Refining Network Message Segmentation with Principal Component Analysis

Stephan Kleber
Mercedes-Benz Tech Innovation
8 min readJan 13, 2023

Reverse engineering of undocumented protocols is a common task in security analyses of networked services. The communication itself, captured in traffic traces, contains much of the necessary information to perform such a protocol reverse engineering. One major challenge is to discover probable fields in a message as the basis for further analyses. Given a set of messages, split into segments of bytes by an existing segmenter, we propose a method to refine the approximation of the field inference.

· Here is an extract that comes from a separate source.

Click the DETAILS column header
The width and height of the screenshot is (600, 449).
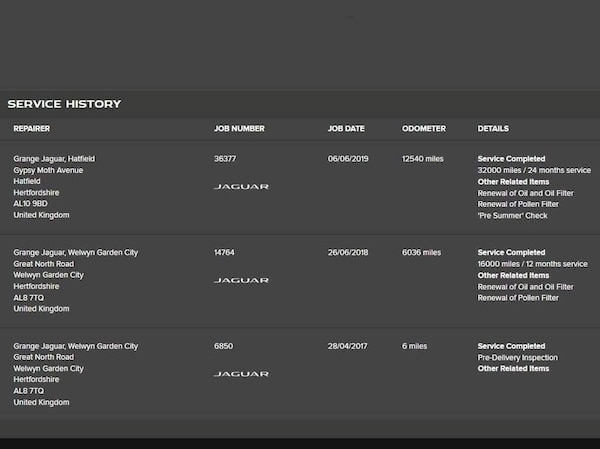point(493,129)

We use principle component analysis to discover linearly correlated variance between sets of message segments.

We presented our research paper at the 2022 IEEE Conference on Communications and Network Security (CNS) and it is available as preprint at arXiv.

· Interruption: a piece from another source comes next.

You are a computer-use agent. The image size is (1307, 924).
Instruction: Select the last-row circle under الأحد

Protocol Reverse Engineering

Analyzing the threat posed by botnet and malware communication, validating the correct and secure design and implementation of network services, and efficiently configuring smart fuzzers requires the understanding of the involved network protocols. In case of malware and proprietary systems, the protocols are often undocumented and first require protocol reverse engineering (PRE) to uncover data exfiltration or vulnerabilities in the network services. The analysis of binary protocols that are not human-readable and do not exhibit structural features like keywords and separators that can be seen in Figure 1 is considerably harder than of textual protocols.

Figure 1: Segments of textual and binary protocols.

We propose a segmentation refinement for the binary-protocol segmenter NemeSYS and also derive a new segmenter that works independent of NemeSYS. While previous work typically requires to select protocol-dependent analysis parameters, which is difficult for an unknown protocol, our refinement and segmenter are independent of any parameters. This work is embedded into the larger context of our framework for NEtwork MEssage Reverse Engineering, NemeRE, outlined in Figure 2.

Figure 2: Process of NemeRE: NEtwork MEssage Reverse Engineering.

Clustering of Segments

Illustrated in Figure 1, a “segment” is a subsequence of bytes of a message that approximates a field’s boundaries from the protocol definition in terms of byte positions. In an optimal inference, the segments match the true field boundaries from the unknown syntax. Due to the lack of the true protocol specification with the message format, for PRE we require heuristic segmenters to approximate fields in unknown binary messages.

Figure 3: Collecting similar segments from one trace of multiple messages M.

To obtain sets of comparable, related segments, which we subsequently intend to analyze together, we cluster segments based on their dissimilarity as illustrated in Figure 3. We base our clustering approach on our previous proposal to use Density-Based Spatial Clustering of Applications with Noise (DBSCAN). The used measure is the Canberra dissimilarity which extends the better-known Canberra distance to vectors of differing dimensions. We use the Canberra dissimilarity between segments as affinity measure to guide the clustering. The clustering results in concise sets of segments that overlay best, matching each others’ values measured by their smallest dissimilarity.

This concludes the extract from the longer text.